Managing Multiple Jekyll Sites Under One Domain: Sitemap Challenges
· 10 min readRunning multiple Jekyll sites under a single custom domain creates unique challenges for SEO and sitemap management. This post explores the complexities of managing mcgarrah.org (main blog) and mcgarrah.org/resume (separate Jekyll site) as distinct GitHub repositories while maintaining proper search engine indexing.
Why This Matters: The AdSense Wake-Up Call
This isn’t just a theoretical SEO concern. During my ongoing AdSense approval debugging, I discovered that the multi-site architecture creates concrete problems that affect how Google evaluates the domain:
The robots.txt Problem
The robots.txt specification requires the file to live at the domain root — https://mcgarrah.org/robots.txt. You cannot place a robots.txt at /resume/robots.txt and have crawlers respect it. This means the main blog’s robots.txt governs the entire domain, but it has no awareness of the resume site’s structure.

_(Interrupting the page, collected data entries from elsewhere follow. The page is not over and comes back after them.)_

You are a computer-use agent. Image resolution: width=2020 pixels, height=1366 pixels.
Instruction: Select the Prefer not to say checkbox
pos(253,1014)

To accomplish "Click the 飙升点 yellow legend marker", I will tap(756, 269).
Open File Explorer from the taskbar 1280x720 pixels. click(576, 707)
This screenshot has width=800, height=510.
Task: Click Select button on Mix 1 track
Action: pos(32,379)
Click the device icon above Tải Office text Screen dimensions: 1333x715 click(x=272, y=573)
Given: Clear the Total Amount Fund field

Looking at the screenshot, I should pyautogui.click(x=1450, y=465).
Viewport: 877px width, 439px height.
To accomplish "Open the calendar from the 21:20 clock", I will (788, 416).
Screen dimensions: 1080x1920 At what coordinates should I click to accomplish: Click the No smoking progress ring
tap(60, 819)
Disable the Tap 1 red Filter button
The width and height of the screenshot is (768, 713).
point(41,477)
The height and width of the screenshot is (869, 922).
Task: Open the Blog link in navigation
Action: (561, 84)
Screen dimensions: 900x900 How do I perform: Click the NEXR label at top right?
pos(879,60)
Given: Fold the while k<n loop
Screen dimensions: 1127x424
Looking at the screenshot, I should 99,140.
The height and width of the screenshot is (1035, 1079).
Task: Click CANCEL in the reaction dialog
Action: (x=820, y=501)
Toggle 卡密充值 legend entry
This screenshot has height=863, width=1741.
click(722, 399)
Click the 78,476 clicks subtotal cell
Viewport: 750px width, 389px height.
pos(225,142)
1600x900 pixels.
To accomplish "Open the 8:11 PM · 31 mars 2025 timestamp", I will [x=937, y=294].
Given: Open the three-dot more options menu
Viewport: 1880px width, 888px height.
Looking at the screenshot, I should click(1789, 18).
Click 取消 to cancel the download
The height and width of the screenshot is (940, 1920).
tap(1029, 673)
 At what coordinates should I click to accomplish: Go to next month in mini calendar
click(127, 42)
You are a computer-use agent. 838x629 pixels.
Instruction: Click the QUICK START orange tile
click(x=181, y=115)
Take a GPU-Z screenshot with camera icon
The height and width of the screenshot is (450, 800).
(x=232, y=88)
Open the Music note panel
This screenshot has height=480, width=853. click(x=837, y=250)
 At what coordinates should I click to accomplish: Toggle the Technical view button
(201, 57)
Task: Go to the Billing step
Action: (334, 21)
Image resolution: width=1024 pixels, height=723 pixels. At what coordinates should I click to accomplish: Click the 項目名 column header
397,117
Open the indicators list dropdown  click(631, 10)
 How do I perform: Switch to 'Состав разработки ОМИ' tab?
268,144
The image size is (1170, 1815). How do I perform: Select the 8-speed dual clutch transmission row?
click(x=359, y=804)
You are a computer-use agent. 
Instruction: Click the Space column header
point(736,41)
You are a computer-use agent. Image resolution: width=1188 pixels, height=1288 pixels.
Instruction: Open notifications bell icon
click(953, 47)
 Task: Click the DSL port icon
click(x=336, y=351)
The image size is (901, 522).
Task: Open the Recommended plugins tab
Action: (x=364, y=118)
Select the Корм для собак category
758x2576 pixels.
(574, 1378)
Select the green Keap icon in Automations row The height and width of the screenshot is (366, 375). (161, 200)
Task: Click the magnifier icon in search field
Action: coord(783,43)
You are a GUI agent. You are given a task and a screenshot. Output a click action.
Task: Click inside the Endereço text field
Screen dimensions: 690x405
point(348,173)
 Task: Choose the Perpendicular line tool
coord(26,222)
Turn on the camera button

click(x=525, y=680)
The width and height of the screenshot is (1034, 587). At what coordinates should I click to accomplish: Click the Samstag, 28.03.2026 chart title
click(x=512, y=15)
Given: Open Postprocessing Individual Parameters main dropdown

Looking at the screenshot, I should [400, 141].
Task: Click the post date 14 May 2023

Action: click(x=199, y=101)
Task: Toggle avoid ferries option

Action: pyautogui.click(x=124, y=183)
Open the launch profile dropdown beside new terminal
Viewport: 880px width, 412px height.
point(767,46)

My blog’s robots.txt allows /resume/ (good), but the resume site has no way to add its own crawl directives.
The Placeholder Description Problem
The resume site shipped with the default theme description: "A beautiful Jekyll theme for creating a Resume". Google crawls mcgarrah.org/resume as part of the same domain it’s evaluating for AdSense. Template placeholder text on any subpath hurts the overall domain quality signal.
This was an easy fix — just updating _config.yml in the resume repo — but it illustrates how a separate repository can silently degrade the main site’s SEO without anyone noticing.
The Missing SEO Infrastructure
The resume site originally had no jekyll-seo-tag plugin, so its pages lacked:
- Structured data (
application/ld+json) - Open Graph meta tags
- Canonical URL tags
- Twitter card meta tags
Google saw these pages as part of mcgarrah.org but with noticeably worse SEO markup than the blog pages. This inconsistency may have contributed to the “site isn’t ready” rejections.
What I’ve Fixed So Far
| Issue | Status |
|——-|——–|
| Placeholder description | ✅ Fixed — updated to real description |
| Missing jekyll-seo-tag | ✅ Fixed — added plugin and `
` tag to resume head |
| Missing jekyll-sitemap | ✅ Fixed — added plugin to resume repo |
| robots.txt for /resume/ | ❌ Not possible — robots.txt must be at domain root |
| Unified sitemap | ✅ Fixed — sitemapindex.xml at domain root references both sitemaps |
The rest of this article explores the sitemap problem and potential solutions.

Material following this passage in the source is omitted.